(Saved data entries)
■ ■ ■ ■

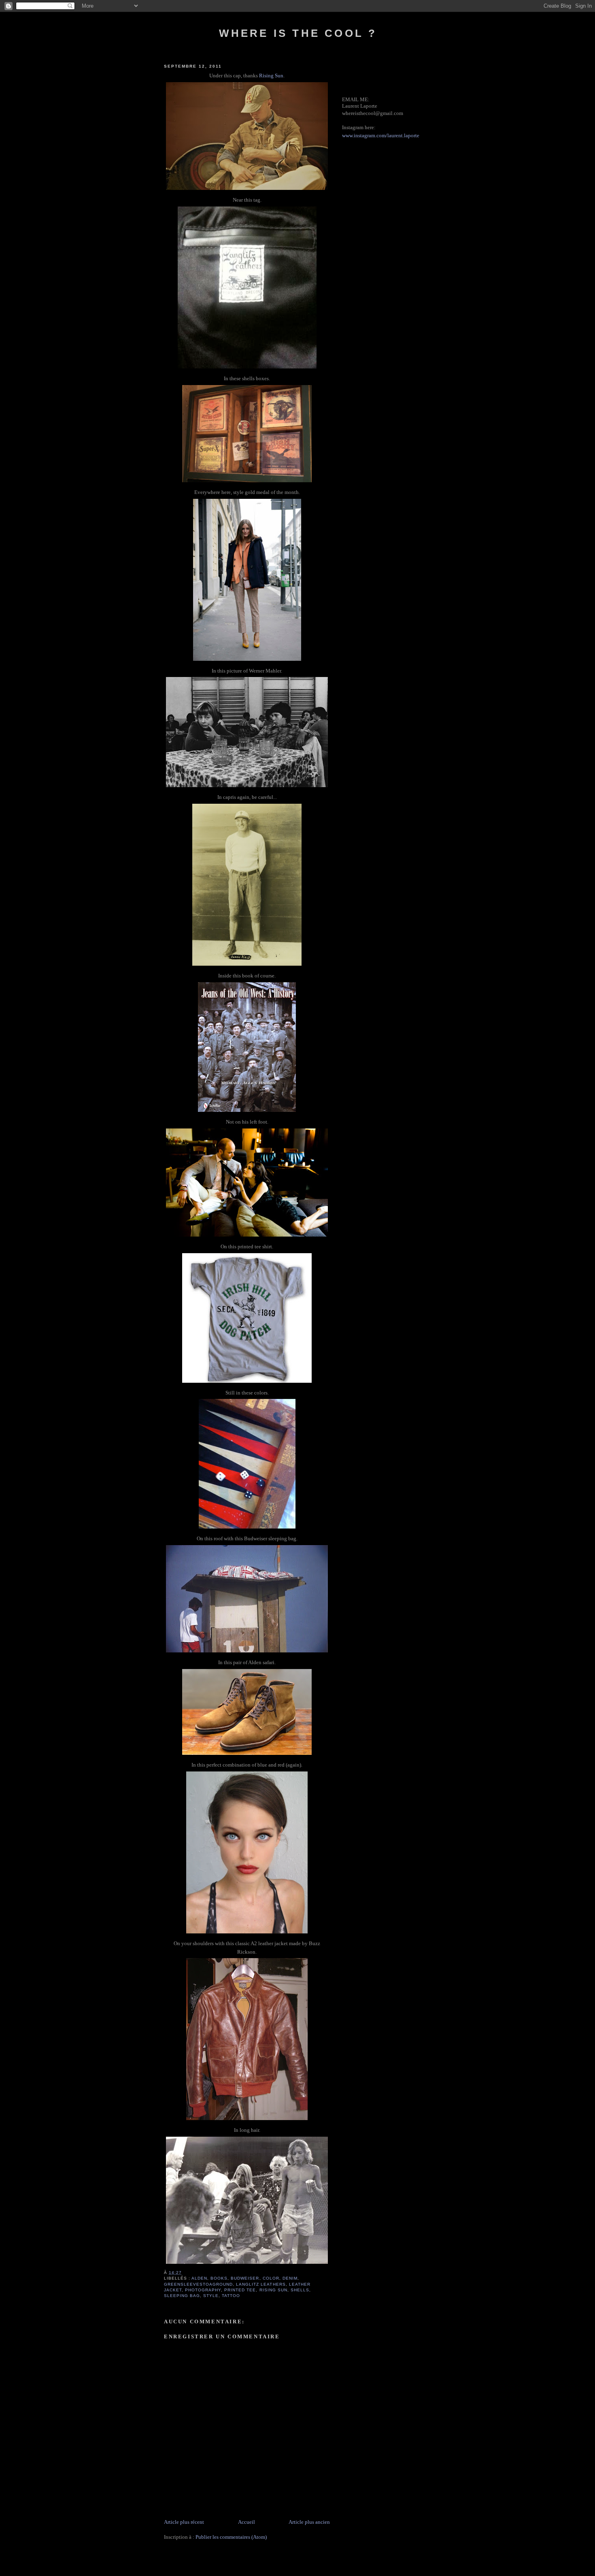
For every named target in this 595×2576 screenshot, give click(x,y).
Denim (290, 2278)
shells (300, 2290)
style (211, 2295)
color (271, 2278)
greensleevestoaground (198, 2284)
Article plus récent (184, 2522)
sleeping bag (182, 2295)
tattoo (231, 2295)
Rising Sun (271, 75)
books (218, 2278)
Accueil (246, 2522)
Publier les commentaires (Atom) (231, 2537)
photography (203, 2290)
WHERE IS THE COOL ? (298, 33)
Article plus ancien (309, 2522)
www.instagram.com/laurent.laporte (380, 135)
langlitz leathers (260, 2284)
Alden (199, 2278)
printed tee (240, 2290)
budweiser (245, 2278)
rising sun (273, 2290)
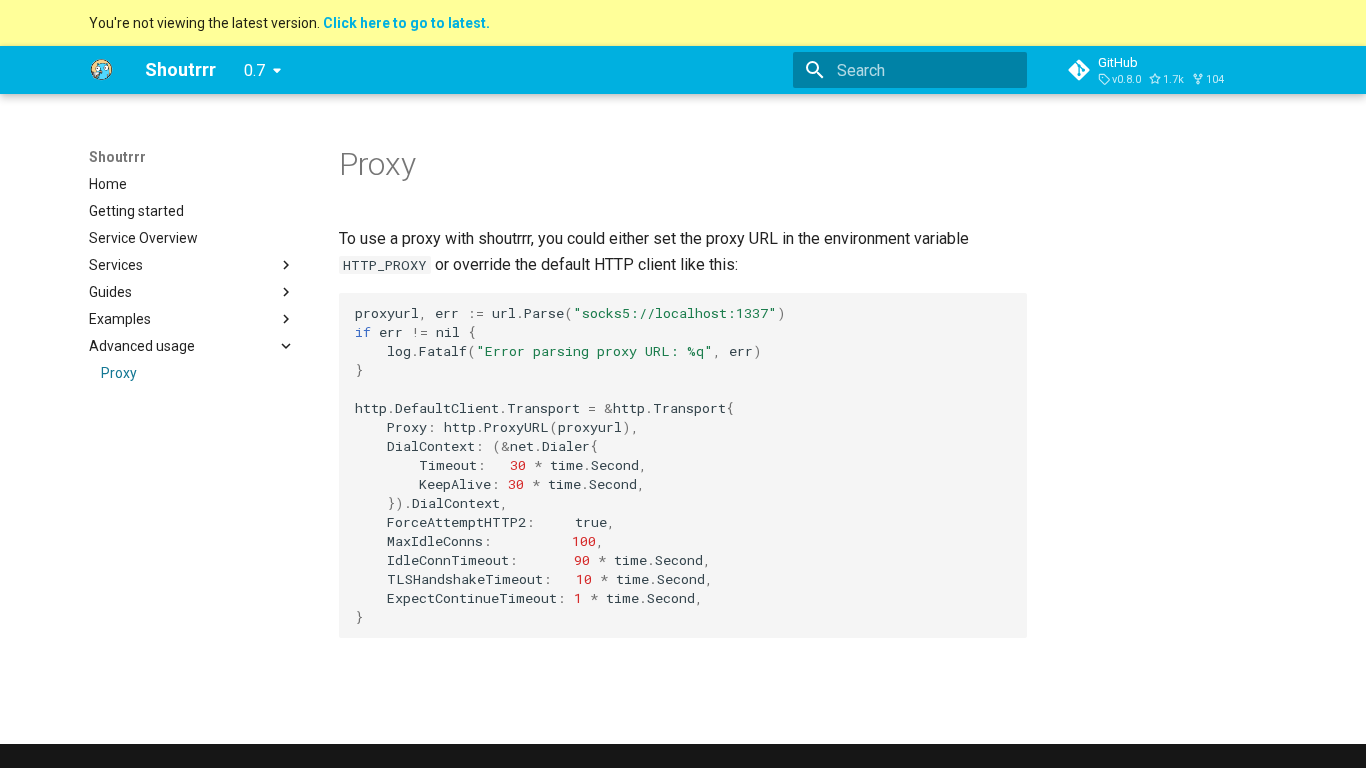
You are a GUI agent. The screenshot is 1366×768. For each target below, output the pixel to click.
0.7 (254, 70)
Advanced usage (142, 346)
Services (116, 265)
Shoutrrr (117, 157)
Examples (120, 319)
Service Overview (143, 238)
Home (108, 184)
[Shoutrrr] (101, 70)
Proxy (119, 373)
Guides (110, 292)
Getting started (136, 211)
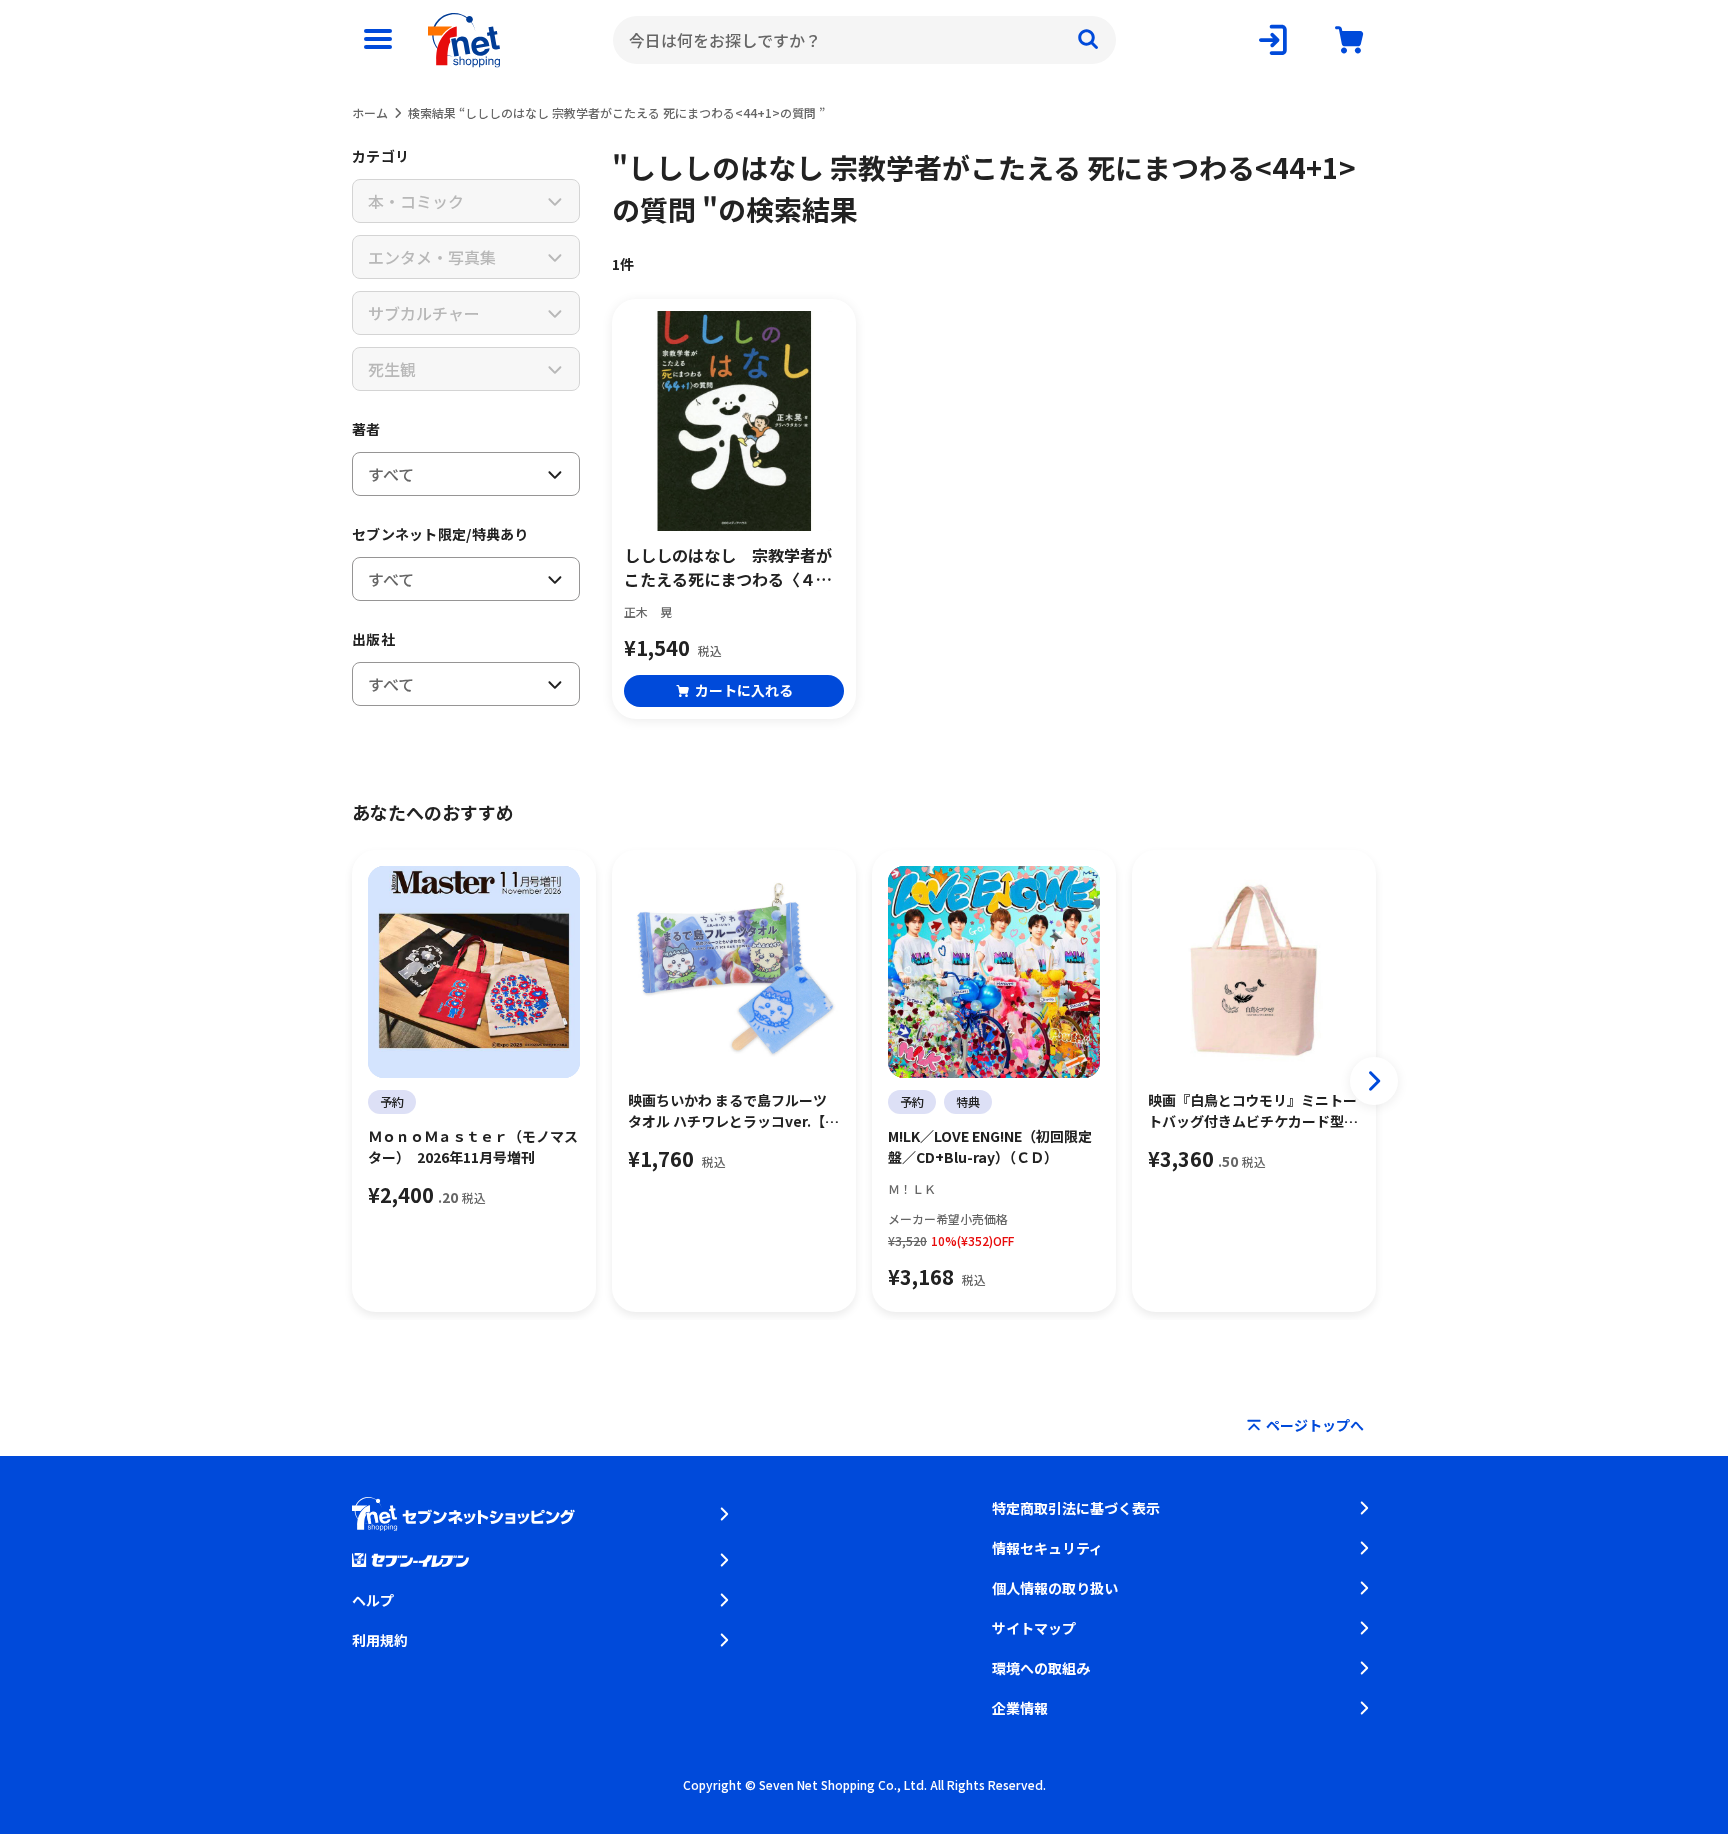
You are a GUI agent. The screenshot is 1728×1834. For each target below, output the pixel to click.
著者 (366, 429)
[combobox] (864, 40)
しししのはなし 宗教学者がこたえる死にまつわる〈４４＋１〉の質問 (728, 567)
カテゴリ (380, 156)
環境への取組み (1041, 1668)
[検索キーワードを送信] (1088, 40)
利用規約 (380, 1640)
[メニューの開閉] (378, 40)
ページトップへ (1315, 1425)
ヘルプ (373, 1600)
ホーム (370, 112)
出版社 (373, 639)
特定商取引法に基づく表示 (1076, 1508)
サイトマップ (1034, 1628)
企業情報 (1020, 1708)
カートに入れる (744, 690)
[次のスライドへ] (1374, 1081)
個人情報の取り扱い (1055, 1588)
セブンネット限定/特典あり (440, 534)
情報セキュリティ (1047, 1548)
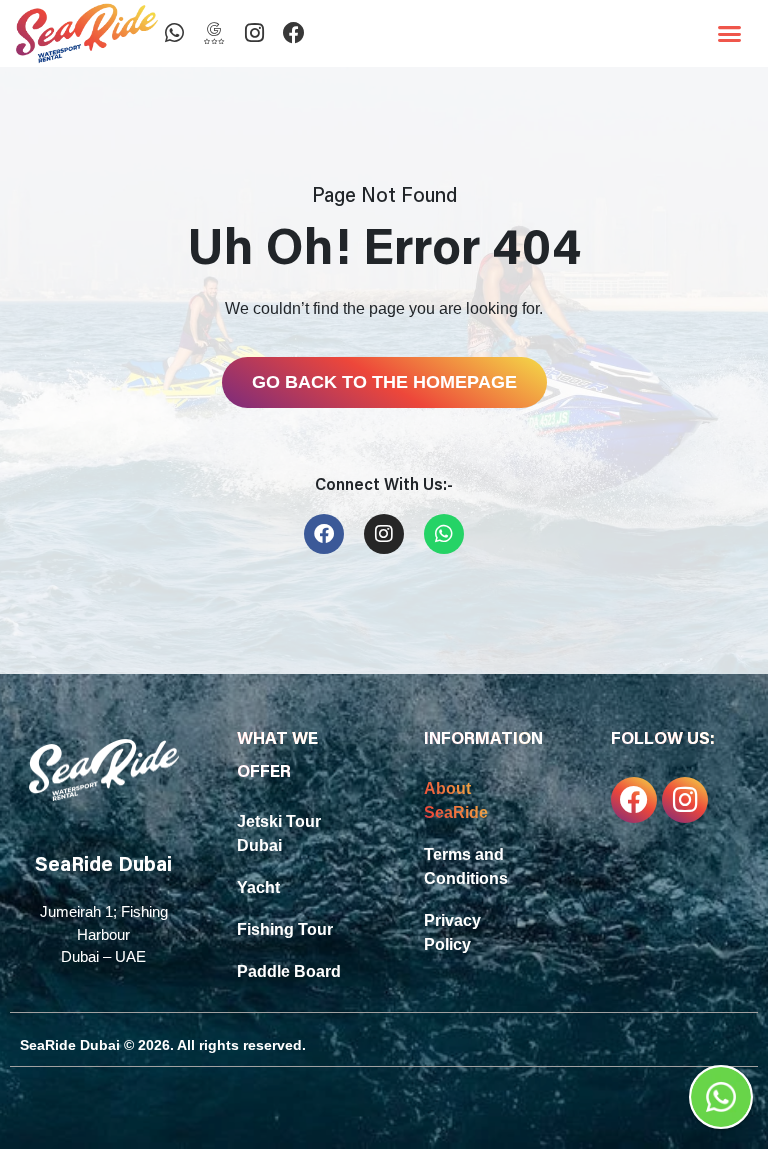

■ ■ ■ ■

__Directions__: Would you give the data above again word for word, minus the pictures?

__Result of this task__:
For every named target in this 595×2576 screenshot, give click(x,y).
Denim (290, 2278)
shells (300, 2290)
style (211, 2295)
color (271, 2278)
greensleevestoaground (198, 2284)
Article plus récent (184, 2522)
sleeping bag (182, 2295)
tattoo (231, 2295)
Rising Sun (271, 75)
books (218, 2278)
Accueil (246, 2522)
Publier les commentaires (Atom) (231, 2537)
photography (203, 2290)
WHERE IS THE COOL ? (298, 33)
Article plus ancien (309, 2522)
www.instagram.com/laurent.laporte (380, 135)
langlitz leathers (260, 2284)
Alden (199, 2278)
printed tee (240, 2290)
budweiser (245, 2278)
rising sun (273, 2290)
You are a GUI agent. The screenshot is 1366×768. For each target below, output the pixel to click.
0.7 (254, 70)
Advanced usage (142, 346)
Services (116, 265)
Shoutrrr (117, 157)
Examples (120, 319)
Service Overview (143, 238)
Home (108, 184)
[Shoutrrr] (101, 70)
Proxy (119, 373)
Guides (110, 292)
Getting started (136, 211)
You are a GUI agent. The screenshot is 1728×1834. For each target below, output the pixel to click.
著者 (366, 429)
[combobox] (864, 40)
しししのはなし 宗教学者がこたえる死にまつわる〈４４＋１〉の質問 (728, 567)
カテゴリ (380, 156)
環境への取組み (1041, 1668)
[検索キーワードを送信] (1088, 40)
利用規約 (380, 1640)
[メニューの開閉] (378, 40)
ページトップへ (1315, 1425)
ヘルプ (373, 1600)
ホーム (370, 112)
出版社 (373, 639)
特定商取引法に基づく表示 (1076, 1508)
サイトマップ (1034, 1628)
企業情報 (1020, 1708)
カートに入れる (744, 690)
[次のスライドへ] (1374, 1081)
個人情報の取り扱い (1055, 1588)
セブンネット限定/特典あり (440, 534)
情報セキュリティ (1047, 1548)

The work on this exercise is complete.